Or, if you prefer the statements of some of the Republican’s spiritual gurus, there’s Pat Robertson: “The public education movement has also been an anti-Christian movement …” or Jerry Falwell: “I hope to see the day when, as in the early days of our country, we don’t have public schools. The churches will have taken them over again and Christians will be running them.”

Actions, of course, speak louder than words. After ignoring school finance for years in favor of multiple special sessions to abolish democracy through redistricting, Texas Republicans recently passed a “reform” bill that doesn’t provide any new money for schools, and in fact will end up providing less funding and higher taxes.

The Bush administration tried hard to bury a Department of Education report showing that, despite their problems, public schools compare favorably with private schools. Our beloved former state representative, Arlene Wohlgemuth, has recently teamed up with millionaire anti-public school candidate sugar daddy Dr. James Leininger to lobby against “special interests” and their “pet causes,” like decent schools.

Wohlgemuth already did her part to kill affordable health insurance for children; so as long as they’re sick, why not keep them ignorant as well? Leininger, and many other Republicans, favor vouchers as a way to interject the “free market” and “competition” into public education, in spite of the fact that our most recent experiment in privitizing education through the use of charter schools has been a dismal failure. So why the Republican hostility toward learning?

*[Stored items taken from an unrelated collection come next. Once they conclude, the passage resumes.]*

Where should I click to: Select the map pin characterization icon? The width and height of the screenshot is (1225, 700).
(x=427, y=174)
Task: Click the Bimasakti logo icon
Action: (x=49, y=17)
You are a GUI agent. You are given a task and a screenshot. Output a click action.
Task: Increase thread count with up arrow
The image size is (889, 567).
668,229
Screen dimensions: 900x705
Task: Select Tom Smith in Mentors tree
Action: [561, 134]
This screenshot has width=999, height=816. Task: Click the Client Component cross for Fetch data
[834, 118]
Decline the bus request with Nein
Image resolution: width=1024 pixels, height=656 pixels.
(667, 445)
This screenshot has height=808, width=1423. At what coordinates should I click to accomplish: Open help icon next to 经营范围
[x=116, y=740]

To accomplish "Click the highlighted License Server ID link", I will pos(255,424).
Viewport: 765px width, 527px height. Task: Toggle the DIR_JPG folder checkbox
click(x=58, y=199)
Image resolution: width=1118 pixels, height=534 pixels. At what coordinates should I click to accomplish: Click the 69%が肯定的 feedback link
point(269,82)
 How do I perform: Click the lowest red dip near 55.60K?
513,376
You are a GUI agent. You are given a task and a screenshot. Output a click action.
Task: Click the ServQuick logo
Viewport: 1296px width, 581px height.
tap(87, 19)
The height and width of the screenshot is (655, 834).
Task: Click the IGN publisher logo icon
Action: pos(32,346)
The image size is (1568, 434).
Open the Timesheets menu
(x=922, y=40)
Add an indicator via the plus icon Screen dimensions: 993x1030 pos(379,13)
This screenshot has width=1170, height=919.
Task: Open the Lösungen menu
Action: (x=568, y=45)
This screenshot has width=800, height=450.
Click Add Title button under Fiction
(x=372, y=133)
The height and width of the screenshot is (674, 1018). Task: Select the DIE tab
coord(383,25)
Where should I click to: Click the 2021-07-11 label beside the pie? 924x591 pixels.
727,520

The paranoid on the left might observe that ignorant peasants are obedient peasants. The reality, however, is more cynical: It’s just another way to scare votes out of decent people of faith who have legitimate concerns about real education issues — the lack of discipline, under-funded schools, a sometimes unresponsive bureaucracy and so forth.

Like the tele-Pharisees, the GOP deliberately misrepresents court decisions like Engel v. Vitale to suggest that prayer in school is now illegal. It isn’t, of course, and no court anywhere in America has ever ruled that individual students cannot pray in school. Texas Republicans rail about teachers’ unions, though unions in Texas as a whole are virtually powerless.

Fear is a great motivator, though, as is scapegoating. As Lyndon Johnson once said in another context, that of the Civil Rights movement, “If you can convince the lowest white man that he’s better than the best colored man, he won’t notice you’re picking his pocket. Hell, give him somebody to look down on, and he’ll even empty his pockets for you.”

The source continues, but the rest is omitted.